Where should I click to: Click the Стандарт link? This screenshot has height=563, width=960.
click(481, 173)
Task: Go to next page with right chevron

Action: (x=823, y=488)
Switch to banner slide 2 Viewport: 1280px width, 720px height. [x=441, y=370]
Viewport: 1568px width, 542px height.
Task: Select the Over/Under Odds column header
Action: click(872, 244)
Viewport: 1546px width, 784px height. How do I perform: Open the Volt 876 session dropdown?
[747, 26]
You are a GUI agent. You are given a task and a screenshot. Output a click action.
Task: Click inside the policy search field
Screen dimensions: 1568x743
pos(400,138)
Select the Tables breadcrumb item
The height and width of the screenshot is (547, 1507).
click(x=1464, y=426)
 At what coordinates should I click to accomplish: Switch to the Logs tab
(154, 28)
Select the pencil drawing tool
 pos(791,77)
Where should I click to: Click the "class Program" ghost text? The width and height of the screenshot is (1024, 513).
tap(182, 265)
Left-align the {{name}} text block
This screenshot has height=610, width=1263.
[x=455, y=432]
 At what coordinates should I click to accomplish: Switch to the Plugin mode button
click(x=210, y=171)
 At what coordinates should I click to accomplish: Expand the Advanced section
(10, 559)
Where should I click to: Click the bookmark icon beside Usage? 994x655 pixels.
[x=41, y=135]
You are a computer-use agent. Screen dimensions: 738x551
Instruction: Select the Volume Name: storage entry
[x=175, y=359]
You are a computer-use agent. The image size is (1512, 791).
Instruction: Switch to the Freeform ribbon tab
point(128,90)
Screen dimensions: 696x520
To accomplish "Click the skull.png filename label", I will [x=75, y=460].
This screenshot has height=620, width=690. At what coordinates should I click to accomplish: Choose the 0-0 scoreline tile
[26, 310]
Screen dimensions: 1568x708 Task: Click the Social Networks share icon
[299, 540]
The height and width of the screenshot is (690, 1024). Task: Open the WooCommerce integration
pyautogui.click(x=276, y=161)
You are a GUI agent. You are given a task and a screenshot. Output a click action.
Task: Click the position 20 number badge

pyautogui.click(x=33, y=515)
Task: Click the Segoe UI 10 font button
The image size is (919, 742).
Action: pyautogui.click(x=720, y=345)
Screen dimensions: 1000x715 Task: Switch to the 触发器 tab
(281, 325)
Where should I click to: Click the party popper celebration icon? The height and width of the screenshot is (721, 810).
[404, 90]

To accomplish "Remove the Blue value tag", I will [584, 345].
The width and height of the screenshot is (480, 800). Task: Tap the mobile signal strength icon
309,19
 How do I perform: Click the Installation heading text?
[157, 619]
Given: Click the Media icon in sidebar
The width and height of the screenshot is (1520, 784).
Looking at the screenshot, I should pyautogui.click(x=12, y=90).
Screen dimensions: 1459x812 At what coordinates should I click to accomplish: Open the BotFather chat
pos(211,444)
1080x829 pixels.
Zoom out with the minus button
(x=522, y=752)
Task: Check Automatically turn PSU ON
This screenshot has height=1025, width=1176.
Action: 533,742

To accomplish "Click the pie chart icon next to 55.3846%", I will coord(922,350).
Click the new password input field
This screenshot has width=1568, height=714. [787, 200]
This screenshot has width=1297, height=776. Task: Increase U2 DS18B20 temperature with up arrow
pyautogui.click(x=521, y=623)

**TASK STATEMENT**. Return only the count of lines in the records that hold the word "agent".

**OUTPUT OF THE EXERCISE**. 4